Außerdem stellen wir für Abgemahnte ein Musterschreiben kostenfrei zum Download am Ende des Beitrags zur Verfügung, das Sie als Reaktion auf eine erhaltene Abmahnung verwenden können.

Wann ist die Verwendung von Google Fonts rechtwidrig?
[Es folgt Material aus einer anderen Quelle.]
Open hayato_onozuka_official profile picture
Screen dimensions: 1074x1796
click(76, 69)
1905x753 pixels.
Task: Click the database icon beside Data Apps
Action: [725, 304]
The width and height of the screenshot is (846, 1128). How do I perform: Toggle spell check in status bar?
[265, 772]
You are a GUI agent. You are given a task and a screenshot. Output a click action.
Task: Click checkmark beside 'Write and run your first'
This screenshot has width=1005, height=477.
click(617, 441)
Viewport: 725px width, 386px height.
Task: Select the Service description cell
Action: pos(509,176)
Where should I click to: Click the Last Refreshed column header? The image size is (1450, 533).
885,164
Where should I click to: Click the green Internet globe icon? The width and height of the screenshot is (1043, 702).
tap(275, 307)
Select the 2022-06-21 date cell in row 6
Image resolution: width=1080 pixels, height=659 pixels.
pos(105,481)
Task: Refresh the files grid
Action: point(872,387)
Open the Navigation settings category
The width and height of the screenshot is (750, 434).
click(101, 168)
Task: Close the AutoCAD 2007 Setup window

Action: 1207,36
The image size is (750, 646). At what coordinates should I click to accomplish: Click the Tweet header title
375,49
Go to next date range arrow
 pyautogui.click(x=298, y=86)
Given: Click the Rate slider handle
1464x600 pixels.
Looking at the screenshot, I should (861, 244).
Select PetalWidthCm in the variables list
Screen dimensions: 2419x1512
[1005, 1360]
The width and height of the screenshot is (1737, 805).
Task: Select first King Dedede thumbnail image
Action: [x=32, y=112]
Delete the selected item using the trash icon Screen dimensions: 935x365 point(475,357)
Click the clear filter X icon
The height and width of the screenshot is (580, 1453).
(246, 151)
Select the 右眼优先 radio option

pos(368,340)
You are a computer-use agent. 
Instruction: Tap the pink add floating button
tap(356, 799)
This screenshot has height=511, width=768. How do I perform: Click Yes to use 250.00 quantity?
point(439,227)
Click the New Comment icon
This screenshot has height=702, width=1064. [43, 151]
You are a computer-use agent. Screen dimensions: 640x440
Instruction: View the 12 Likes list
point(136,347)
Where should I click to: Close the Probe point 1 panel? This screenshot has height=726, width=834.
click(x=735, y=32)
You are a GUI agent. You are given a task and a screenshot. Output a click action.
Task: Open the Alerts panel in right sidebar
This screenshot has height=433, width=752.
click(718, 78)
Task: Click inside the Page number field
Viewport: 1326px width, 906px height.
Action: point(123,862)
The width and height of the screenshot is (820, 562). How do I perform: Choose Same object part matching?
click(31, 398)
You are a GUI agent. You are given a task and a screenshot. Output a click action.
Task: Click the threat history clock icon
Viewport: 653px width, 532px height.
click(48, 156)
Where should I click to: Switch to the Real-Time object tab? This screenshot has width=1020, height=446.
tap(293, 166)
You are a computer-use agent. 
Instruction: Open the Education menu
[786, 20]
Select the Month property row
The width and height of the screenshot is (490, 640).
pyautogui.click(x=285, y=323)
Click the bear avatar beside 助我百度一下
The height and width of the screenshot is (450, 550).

Google Fonts ist ein Verzeichnis mit über 1.400 von Google bereitgestellten Schriftarten (engl.: fonts), die Sie auf Ihrer Website verwenden können. Wenn Sie die Google Schriftarten nicht lokal auf Ihren Server speichern, bevor Sie sie auf Ihrer Webseite verwenden, wird die Schriftart bei jedem Aufrufen vom Google Server geladen. Dabei werden automatisch personenbezogene Daten des Webseitenbesuchers an Google übermittelt. Das verletzt zum einen das allgemeine Persönlichkeitsrecht des Webseitenbesuchers. Zum anderen kann der Webseitenbesucher nicht in die Weitergabe der Daten an Google zustimmen, sodass auch ein Verstoß gegen die DSGVO vorliegt. Dann ist die Verwendung von Google Fonts rechtswidrig und Sie laufen Gefahr abgemahnt zu werden.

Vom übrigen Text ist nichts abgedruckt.